Tapes containing the e-mail correspondence of B.C. Premier Gordon Campbell and members of his cabinet that lawyers in a government corruption trial have insisted are critical to the defence of their clients were ordered destroyed in early May, The Globe and Mail has learned.
According to several sources, the person responsible for managing the government e-mail delivery service has filed an affidavit in court that contains the potentially politically explosive information.
In her affidavit, Rosemarie Hayes, director of Messaging and Collaboration Services, Workplace Technology Services (WTS), states that at the beginning of May of this year, her department requested that backup tapes of government e-mails created prior to May of 2004 be expunged from the system. The e-mails are the subject of a legal proceeding and as such should not have been deleted, according to the government's own guidelines.
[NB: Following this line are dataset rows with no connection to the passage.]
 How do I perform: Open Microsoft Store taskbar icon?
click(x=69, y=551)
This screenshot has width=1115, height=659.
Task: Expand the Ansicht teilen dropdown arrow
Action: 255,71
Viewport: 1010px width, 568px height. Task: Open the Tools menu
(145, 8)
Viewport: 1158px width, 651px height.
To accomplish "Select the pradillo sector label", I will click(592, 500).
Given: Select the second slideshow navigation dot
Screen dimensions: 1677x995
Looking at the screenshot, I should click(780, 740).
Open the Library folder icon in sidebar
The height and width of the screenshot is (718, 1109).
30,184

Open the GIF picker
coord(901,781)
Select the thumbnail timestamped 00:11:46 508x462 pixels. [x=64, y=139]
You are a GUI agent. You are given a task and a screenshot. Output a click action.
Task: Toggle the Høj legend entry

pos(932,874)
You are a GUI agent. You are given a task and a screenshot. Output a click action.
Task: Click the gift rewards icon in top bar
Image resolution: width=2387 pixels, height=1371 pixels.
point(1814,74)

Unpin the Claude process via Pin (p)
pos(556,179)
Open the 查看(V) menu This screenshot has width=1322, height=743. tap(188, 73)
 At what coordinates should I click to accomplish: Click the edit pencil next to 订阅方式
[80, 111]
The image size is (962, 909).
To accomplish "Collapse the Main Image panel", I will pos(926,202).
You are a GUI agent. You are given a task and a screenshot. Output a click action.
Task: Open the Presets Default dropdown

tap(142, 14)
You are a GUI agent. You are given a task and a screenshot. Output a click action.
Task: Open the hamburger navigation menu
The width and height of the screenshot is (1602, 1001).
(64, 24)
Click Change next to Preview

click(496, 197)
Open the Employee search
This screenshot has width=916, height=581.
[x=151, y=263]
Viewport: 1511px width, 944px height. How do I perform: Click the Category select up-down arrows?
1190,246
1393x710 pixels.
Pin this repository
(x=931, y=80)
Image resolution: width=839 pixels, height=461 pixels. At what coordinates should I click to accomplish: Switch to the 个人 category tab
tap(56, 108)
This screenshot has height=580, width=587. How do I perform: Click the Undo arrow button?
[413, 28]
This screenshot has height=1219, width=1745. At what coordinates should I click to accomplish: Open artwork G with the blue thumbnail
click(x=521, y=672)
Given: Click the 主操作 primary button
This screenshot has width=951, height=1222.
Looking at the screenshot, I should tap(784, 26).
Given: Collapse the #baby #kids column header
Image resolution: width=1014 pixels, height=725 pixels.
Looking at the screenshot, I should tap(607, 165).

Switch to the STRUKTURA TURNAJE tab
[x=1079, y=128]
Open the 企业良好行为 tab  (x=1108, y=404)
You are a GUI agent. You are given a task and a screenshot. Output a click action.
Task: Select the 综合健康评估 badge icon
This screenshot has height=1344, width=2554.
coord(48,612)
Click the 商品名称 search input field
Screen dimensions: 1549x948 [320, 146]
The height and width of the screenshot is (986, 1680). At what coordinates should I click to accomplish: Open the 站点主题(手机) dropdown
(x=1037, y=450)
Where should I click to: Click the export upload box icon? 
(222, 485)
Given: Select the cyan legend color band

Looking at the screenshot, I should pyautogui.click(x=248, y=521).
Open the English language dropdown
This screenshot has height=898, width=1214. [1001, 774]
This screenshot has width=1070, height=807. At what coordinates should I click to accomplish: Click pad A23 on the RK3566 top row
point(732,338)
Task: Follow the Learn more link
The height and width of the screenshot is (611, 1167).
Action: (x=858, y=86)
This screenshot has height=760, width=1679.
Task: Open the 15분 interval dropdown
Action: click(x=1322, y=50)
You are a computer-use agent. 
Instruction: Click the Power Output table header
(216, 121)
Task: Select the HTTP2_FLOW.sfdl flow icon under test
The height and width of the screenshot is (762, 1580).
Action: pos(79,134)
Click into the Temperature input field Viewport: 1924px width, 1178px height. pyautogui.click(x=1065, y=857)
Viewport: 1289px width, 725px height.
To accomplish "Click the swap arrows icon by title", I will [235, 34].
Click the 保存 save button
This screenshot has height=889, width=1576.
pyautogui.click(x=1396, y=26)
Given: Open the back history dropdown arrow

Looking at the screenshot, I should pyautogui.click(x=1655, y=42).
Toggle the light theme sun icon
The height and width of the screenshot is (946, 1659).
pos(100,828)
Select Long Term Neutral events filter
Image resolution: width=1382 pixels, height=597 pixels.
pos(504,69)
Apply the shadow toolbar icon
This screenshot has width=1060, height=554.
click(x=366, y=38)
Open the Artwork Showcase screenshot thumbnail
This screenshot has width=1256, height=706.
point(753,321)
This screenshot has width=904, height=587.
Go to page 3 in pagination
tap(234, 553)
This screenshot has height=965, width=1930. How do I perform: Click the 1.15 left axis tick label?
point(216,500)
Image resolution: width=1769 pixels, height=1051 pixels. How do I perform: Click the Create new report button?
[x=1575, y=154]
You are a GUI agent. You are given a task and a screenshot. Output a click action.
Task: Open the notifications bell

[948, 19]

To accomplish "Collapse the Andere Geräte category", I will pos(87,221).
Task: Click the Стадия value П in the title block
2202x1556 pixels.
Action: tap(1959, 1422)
The affidavit apparently does not say who gave the order to kill the electronic records or why.
Ms. Hayes did not return a call from The Globe and Mail requesting to speak about the contents of her affidavit.
The order would have been given during this spring's provincial election, in which questions around Mr. Campbell's involvement in the sale of BC Rail - at the centre of the corruption case - was an issue. Mr. Campbell's Liberal Party easily won the May 12 contest.
The new information would appear to contradict statements made in court last month by government lawyer George Copley, who said that executive branch e-mails from 2001 to 2005 could not be recovered because backup tapes were kept for only 13 months.
At the time, that revelation triggered calls by the provincial New Democratic Party for a public inquiry.
However, if e-mails that were potentially damaging to the government of Mr. Campbell existed as recently as this May and were ordered destroyed, demands for a probe into the matter could grow even louder and spark calls for an obstruction-of-justice investigation.
The criminal proceedings around the missing e-mails stem from the infamous raid on the B.C. Legislature in December of 2003 when the offices of ministerial aides Dave Basi and Bob Virk were searched and files seized. Months later, the pair were charged with fraud and corruption. (A third employee was charged with money laundering.)
At the core of the case is the assertion by the Crown that Mr. Basi and Mr. Virk were leaking sensitive information pertaining to the sale of BC Rail back in 2003 in exchange for money. The pair have steadfastly denied accepting any money. They have acknowledged that they leaked information but on orders from superiors and as part of an overarching government strategy to drive up the price of the rail line.
Beyond that, the accused have maintained that others in government, including cabinet ministers, were also leaking information pertaining to the sale.
In June of 2007, lawyers for the accused filed a request for access to all executive branch e-mails from 2001 to 2005. However, the period in which they were most interested was from between 2002 and 2004, when government activity around the sale was at its height.
Cabinet began discussing the sale of the rail line in 2002. Mr. Campbell announced in February, 2003, that he was backtracking on a pledge not to privatize the provincially owned rail line. That November, Canadian National was announced as the successful bidder.
The deal wasn't officially consummated until the following spring when the associated sale of a spur line close to Vancouver was launched by the government. That second deal was later cancelled when the tendering process was found to be tainted.
It was the backup tapes of government e-mails prior to May of 2004 that were ordered destroyed, according to Ms. Hayes's affidavit.
The defence in the case has said it believes information contained in these e-mails would demonstrate that their clients were only following orders when they leaked confidential information related to the sale to selected bidders.
According to information found on the Ministry of Finance website under the heading: Information Management and Information Technology Management, there is a section dealing with disclosure requirements for legal proceedings.
It states: "Government records destruction schedules must be suspended during court orders for Demand for Discovery." It also says: "Records disposition must be suspended during legally mandated reviews (e.g. litigation, document discovery and commissions of inquiry)."
In her affidavit, Ms. Hayes apparently states that the company contracted to dispose of the backup tapes recently found some pre-May, 2004, tapes that somehow escaped destruction. Some fall into the period from June, 2001, to the present.
The defence has already entered into evidence e-mail correspondence between lobbyists representing one of the bidders for CN Rail - OminTrax - and key government officials.
The defence believes the executive branch e-mails would contain more of this kind of information, which it asserts shows that those outside of government were receiving privileged cabinet intelligence about the BC Rail sale from a number of sources inside the B.C. Legislature, including senior elected officials.